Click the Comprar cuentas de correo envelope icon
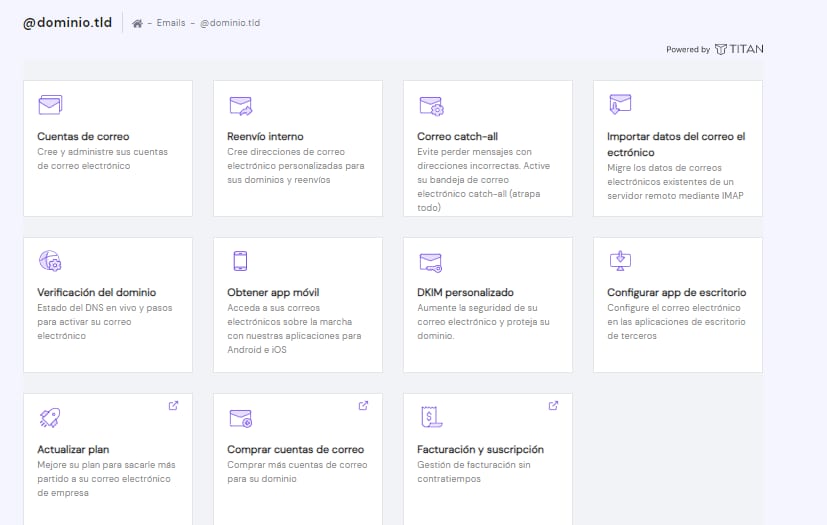827x525 pixels. point(240,418)
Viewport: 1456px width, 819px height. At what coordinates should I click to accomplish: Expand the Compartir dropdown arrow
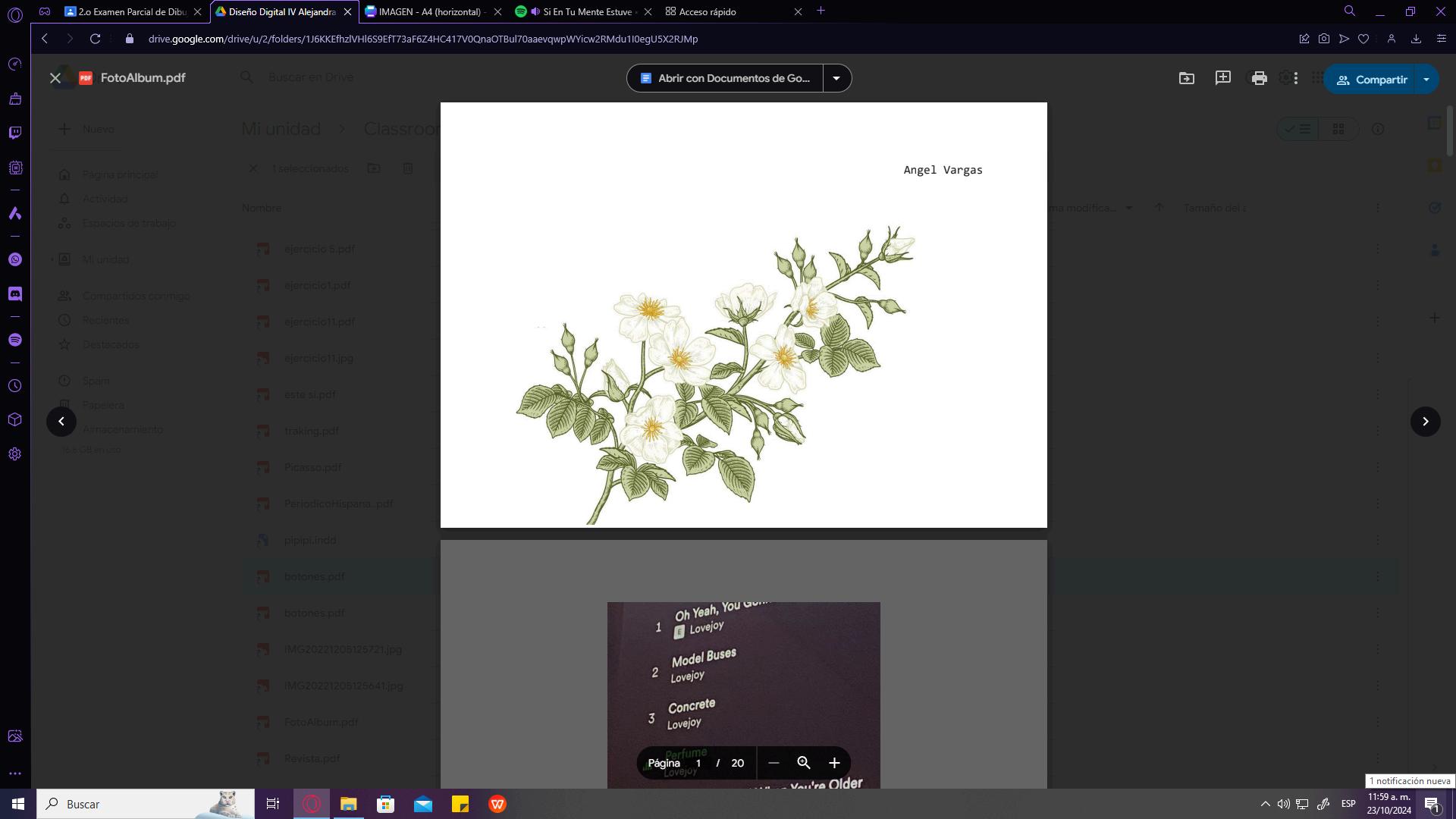click(x=1426, y=80)
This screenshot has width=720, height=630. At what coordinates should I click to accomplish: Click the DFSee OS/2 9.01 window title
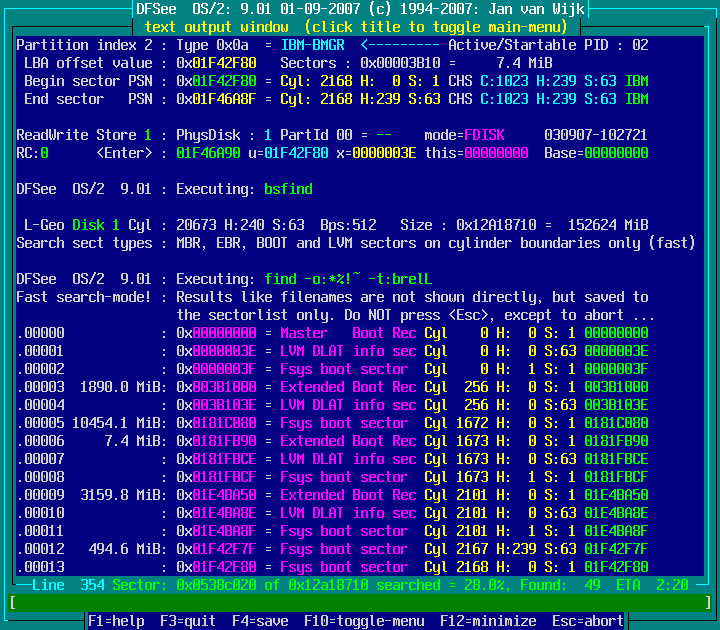(358, 9)
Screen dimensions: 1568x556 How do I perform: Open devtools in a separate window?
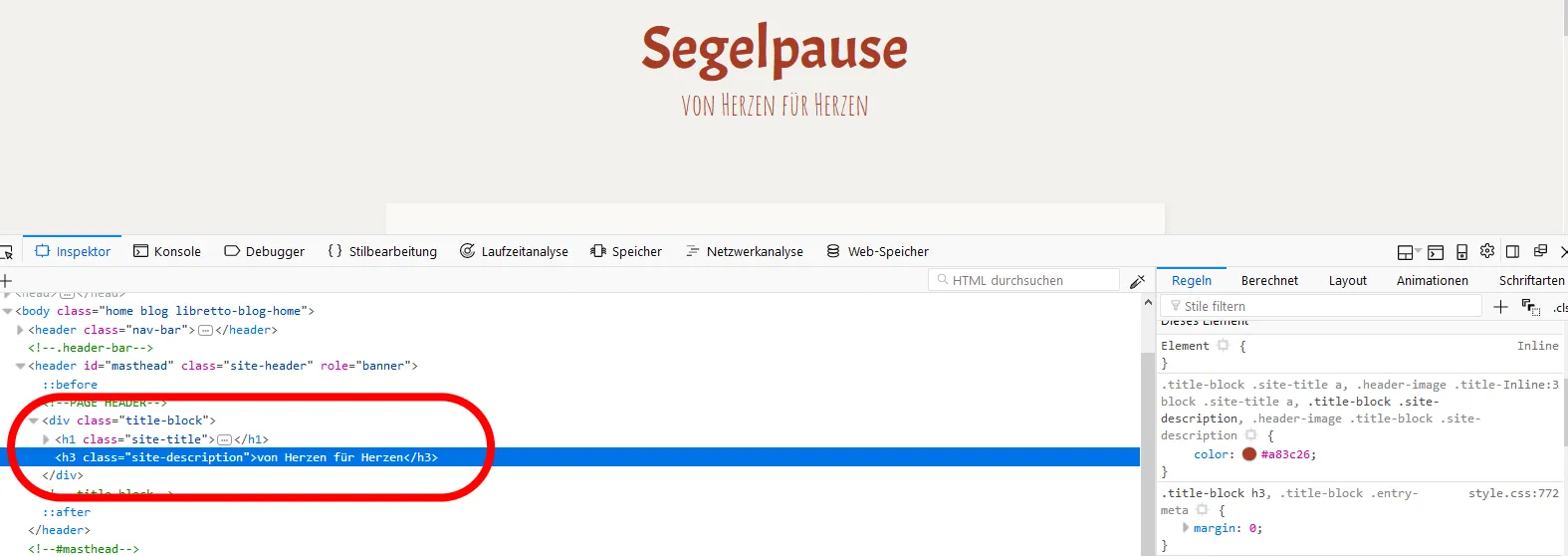[x=1540, y=251]
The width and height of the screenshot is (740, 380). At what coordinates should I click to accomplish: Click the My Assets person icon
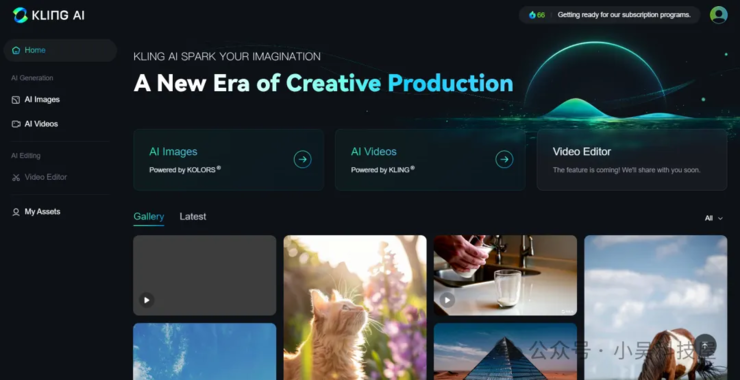click(x=16, y=212)

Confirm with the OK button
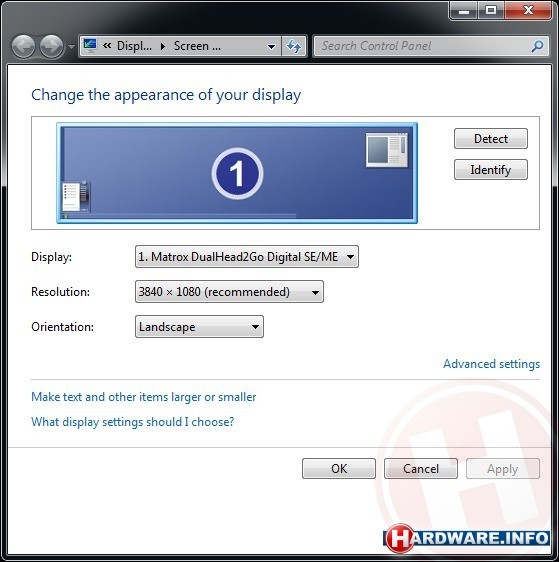tap(339, 468)
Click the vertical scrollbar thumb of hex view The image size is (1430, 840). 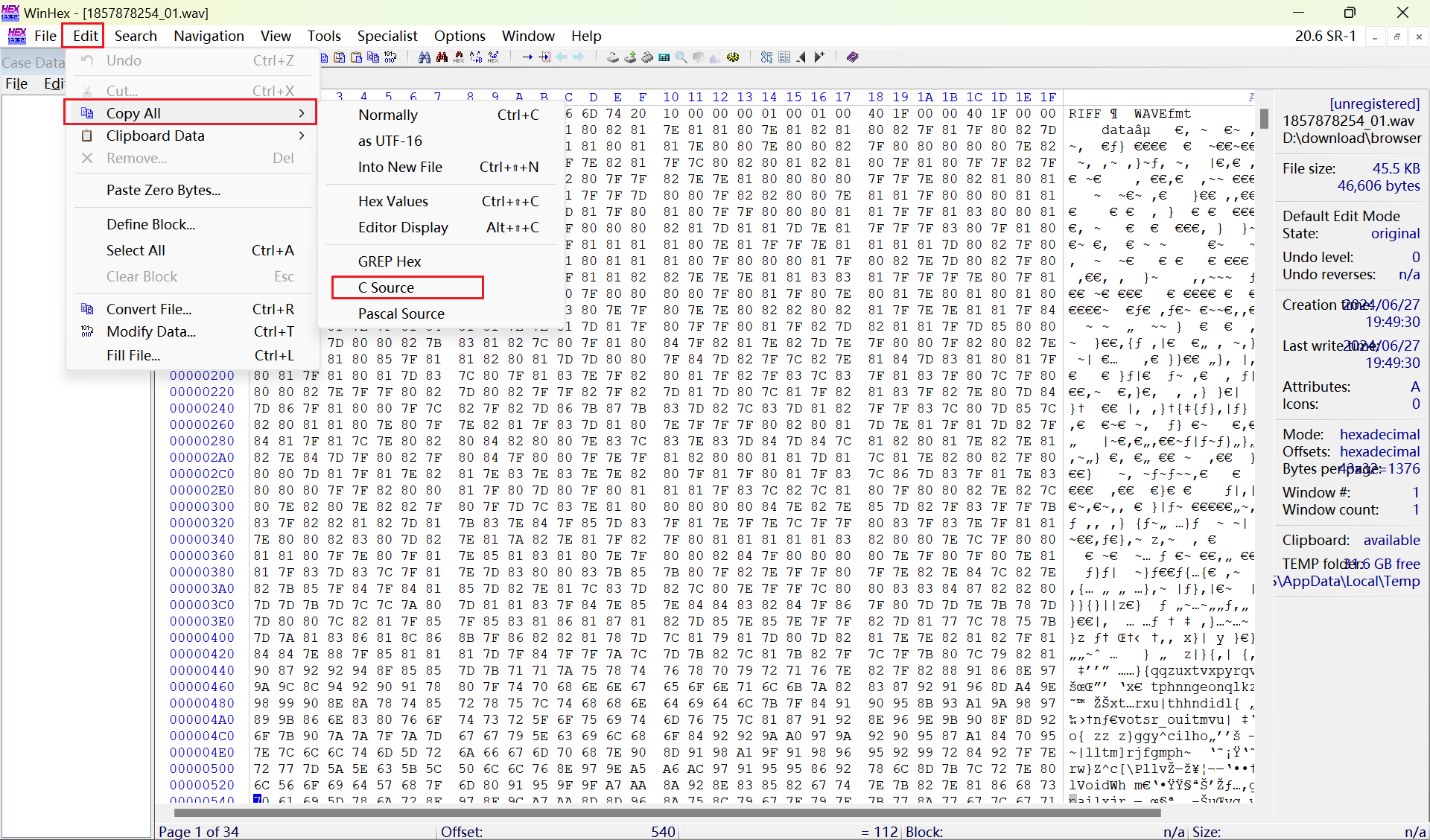pos(1264,118)
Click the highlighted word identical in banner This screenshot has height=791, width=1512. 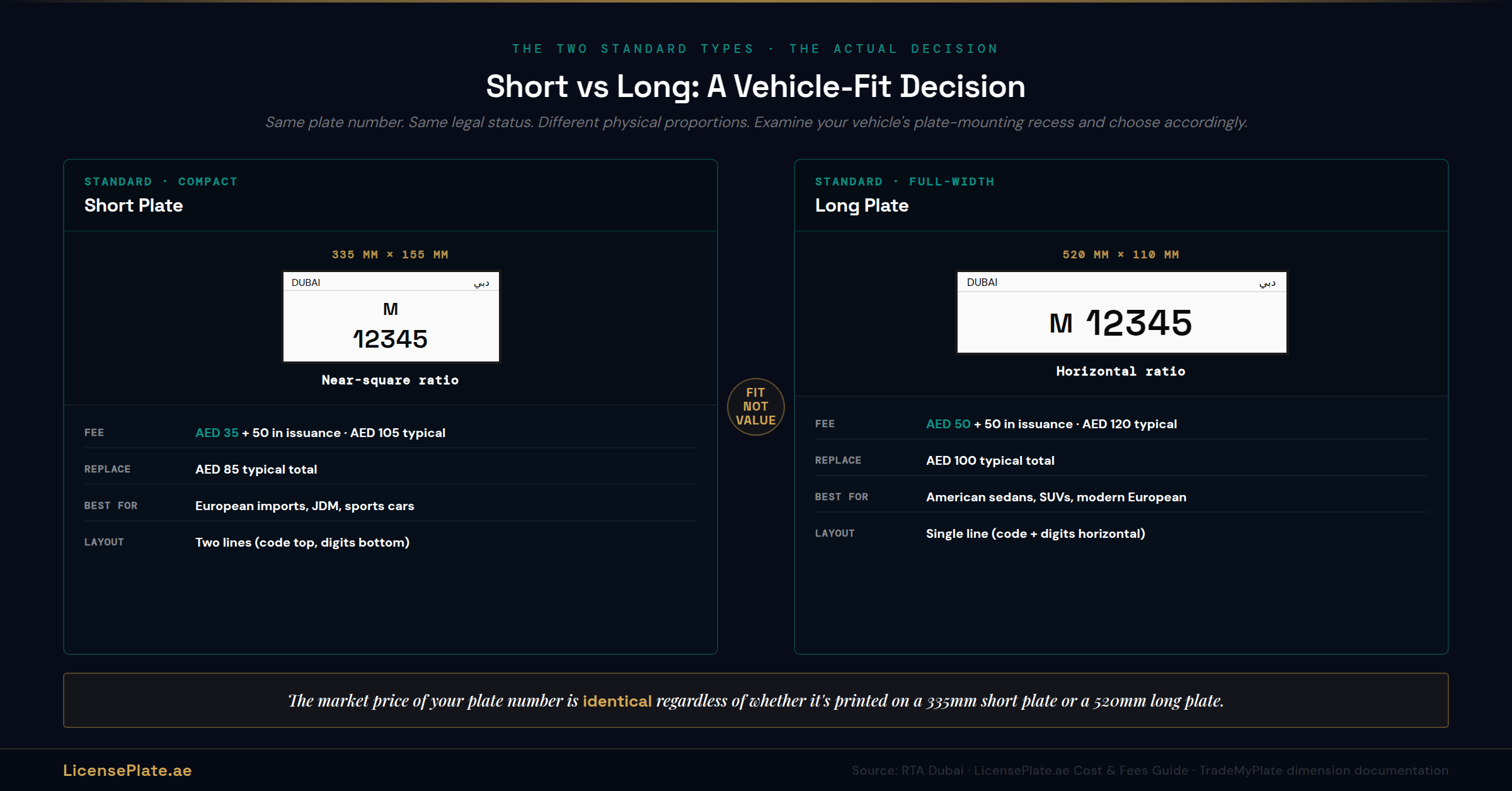click(617, 701)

# # #

TO DO:
Pull out each line above that contains the word "window", and copy it unchanged.

FINAL RESULT:
This screenshot has width=720, height=630. At what coordinates should I click to accomplish: Click the DFSee OS/2 9.01 window title
Screen dimensions: 1568x556 How do I perform: Open devtools in a separate window?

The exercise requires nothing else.